WORK REQUIRED. Let your answer be the line containing "The height and width of the screenshot is (424, 1538)." and every line below it to the end of the records, copied exactly.

[Stored data entries]
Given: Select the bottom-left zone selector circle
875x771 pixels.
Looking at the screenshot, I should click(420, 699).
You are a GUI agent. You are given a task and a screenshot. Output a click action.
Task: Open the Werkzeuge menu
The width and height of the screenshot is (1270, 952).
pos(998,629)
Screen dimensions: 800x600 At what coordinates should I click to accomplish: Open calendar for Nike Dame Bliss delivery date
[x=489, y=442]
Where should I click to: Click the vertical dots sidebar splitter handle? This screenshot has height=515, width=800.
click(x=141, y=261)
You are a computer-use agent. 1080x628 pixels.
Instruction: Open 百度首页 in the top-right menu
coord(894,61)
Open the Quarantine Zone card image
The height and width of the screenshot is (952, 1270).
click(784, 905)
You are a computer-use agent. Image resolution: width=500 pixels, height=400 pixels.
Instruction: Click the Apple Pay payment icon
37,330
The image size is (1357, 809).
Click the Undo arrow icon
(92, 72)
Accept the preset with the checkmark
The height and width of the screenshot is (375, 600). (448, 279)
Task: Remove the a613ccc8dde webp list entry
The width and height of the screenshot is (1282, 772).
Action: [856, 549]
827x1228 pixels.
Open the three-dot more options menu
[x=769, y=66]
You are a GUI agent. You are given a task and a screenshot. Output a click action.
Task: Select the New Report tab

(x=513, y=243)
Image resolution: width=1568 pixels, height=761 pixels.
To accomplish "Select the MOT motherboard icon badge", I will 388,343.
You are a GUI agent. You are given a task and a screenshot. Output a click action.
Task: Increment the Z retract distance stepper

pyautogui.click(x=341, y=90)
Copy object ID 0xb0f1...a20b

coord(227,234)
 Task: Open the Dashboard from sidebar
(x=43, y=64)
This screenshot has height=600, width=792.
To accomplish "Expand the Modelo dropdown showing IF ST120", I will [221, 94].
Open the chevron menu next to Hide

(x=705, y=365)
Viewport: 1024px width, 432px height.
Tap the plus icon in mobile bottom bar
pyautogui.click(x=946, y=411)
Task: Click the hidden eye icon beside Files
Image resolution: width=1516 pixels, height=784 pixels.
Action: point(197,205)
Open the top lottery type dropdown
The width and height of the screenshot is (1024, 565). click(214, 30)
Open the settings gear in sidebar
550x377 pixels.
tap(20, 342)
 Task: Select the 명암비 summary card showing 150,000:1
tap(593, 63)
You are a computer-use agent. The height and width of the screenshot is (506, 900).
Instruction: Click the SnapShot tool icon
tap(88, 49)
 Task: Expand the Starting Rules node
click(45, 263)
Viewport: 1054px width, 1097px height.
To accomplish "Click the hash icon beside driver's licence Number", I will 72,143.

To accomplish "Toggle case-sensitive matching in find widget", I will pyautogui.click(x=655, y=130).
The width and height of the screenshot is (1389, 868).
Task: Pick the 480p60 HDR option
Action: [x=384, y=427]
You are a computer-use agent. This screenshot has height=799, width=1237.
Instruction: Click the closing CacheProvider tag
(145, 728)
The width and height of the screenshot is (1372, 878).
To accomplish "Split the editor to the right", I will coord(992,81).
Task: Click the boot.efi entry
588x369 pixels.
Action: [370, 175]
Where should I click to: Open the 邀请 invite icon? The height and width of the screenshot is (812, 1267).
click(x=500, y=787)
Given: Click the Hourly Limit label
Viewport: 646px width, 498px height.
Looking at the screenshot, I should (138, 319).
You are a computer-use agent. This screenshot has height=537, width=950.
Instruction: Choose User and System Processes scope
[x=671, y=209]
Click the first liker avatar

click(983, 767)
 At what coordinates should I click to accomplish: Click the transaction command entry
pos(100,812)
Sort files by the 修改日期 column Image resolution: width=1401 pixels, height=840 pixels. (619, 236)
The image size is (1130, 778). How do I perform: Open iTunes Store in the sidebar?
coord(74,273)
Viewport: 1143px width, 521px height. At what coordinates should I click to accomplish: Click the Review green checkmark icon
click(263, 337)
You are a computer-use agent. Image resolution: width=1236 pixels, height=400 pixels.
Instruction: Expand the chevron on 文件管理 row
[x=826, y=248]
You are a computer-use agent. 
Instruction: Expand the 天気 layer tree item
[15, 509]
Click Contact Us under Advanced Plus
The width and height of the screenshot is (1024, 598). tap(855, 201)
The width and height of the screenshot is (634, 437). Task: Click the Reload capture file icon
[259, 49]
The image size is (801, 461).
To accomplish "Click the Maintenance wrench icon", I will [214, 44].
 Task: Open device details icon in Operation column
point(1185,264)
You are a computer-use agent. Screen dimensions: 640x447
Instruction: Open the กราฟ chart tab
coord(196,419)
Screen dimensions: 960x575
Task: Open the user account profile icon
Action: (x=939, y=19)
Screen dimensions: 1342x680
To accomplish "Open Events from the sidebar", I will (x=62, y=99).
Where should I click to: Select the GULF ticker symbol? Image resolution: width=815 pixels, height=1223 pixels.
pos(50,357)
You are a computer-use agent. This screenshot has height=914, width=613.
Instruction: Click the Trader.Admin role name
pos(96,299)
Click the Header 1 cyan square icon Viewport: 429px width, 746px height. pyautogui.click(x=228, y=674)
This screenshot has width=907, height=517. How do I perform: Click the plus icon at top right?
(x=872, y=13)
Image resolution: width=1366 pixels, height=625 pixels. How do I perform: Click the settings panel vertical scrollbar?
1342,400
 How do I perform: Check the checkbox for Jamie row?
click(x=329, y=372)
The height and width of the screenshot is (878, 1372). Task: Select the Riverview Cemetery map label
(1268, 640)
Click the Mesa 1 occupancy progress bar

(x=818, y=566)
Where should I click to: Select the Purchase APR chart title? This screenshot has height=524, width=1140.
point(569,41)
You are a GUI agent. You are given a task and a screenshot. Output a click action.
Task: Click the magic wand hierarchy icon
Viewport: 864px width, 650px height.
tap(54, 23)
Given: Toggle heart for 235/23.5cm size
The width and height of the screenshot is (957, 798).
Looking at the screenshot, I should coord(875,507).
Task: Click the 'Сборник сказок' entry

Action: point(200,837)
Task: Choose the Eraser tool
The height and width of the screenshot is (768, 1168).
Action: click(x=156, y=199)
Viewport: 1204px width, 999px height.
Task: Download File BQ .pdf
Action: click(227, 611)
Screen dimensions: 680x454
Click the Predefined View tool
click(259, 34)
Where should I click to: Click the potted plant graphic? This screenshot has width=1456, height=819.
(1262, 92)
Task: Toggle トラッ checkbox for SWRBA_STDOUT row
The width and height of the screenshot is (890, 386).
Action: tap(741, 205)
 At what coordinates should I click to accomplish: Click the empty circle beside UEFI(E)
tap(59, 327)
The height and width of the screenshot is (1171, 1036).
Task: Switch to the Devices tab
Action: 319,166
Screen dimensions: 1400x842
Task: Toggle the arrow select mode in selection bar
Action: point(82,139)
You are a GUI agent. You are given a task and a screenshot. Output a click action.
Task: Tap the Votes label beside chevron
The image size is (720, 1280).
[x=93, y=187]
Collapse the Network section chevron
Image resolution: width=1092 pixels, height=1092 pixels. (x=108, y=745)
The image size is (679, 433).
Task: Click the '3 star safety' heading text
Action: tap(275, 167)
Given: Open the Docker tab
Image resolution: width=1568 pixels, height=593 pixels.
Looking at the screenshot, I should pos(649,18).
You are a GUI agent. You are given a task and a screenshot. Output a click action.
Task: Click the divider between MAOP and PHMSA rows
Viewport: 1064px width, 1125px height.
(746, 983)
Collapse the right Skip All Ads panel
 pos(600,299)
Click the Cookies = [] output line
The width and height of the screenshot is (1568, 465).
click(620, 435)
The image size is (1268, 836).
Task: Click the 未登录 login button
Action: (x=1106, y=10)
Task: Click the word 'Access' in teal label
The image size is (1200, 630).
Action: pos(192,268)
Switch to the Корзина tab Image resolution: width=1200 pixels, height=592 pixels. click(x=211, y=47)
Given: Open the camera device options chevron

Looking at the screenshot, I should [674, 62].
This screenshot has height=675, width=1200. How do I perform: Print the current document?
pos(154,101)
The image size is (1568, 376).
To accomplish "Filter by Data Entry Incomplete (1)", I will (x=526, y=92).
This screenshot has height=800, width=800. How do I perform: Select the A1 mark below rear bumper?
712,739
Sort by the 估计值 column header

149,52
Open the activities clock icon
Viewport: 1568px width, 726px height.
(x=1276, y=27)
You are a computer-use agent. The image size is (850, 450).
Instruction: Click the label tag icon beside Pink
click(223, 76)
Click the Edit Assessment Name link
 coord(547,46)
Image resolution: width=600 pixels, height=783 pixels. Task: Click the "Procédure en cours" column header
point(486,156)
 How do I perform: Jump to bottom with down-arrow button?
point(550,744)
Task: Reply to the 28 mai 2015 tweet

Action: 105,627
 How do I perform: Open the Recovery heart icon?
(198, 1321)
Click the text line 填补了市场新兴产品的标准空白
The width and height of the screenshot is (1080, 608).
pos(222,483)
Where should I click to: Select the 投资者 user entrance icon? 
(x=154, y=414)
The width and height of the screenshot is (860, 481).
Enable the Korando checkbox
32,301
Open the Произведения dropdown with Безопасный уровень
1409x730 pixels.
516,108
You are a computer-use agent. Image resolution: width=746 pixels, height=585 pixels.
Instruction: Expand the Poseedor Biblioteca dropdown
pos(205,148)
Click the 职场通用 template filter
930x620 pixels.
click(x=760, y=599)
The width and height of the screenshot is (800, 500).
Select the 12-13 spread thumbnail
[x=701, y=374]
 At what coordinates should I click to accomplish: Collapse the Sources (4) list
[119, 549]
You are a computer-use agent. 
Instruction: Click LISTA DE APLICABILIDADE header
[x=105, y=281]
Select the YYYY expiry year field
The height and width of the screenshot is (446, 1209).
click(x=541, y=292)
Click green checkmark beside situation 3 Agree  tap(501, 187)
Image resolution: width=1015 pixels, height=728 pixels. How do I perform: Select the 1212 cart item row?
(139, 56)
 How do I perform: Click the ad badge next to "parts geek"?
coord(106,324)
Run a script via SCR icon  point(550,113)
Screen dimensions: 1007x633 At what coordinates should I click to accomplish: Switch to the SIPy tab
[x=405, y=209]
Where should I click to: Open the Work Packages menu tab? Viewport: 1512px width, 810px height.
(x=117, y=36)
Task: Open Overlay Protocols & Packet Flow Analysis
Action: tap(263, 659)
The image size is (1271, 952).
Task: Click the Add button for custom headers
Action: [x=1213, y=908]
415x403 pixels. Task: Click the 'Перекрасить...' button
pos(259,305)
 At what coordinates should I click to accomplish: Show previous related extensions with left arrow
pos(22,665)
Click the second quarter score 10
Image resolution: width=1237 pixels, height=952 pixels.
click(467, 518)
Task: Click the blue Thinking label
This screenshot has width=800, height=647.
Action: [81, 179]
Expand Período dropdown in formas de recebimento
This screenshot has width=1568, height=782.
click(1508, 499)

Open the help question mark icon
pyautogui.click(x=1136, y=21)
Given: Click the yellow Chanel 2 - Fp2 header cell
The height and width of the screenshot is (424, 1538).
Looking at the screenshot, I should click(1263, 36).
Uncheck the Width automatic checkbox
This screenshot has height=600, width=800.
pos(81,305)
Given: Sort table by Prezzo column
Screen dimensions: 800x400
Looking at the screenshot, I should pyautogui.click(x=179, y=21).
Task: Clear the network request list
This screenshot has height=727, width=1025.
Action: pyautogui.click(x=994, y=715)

RESULT BELOW.
The height and width of the screenshot is (424, 1538).
Looking at the screenshot, I should click(1263, 36).
Uncheck the Width automatic checkbox
This screenshot has height=600, width=800.
pos(81,305)
Given: Sort table by Prezzo column
Screen dimensions: 800x400
Looking at the screenshot, I should pyautogui.click(x=179, y=21).
Task: Clear the network request list
This screenshot has height=727, width=1025.
Action: pyautogui.click(x=994, y=715)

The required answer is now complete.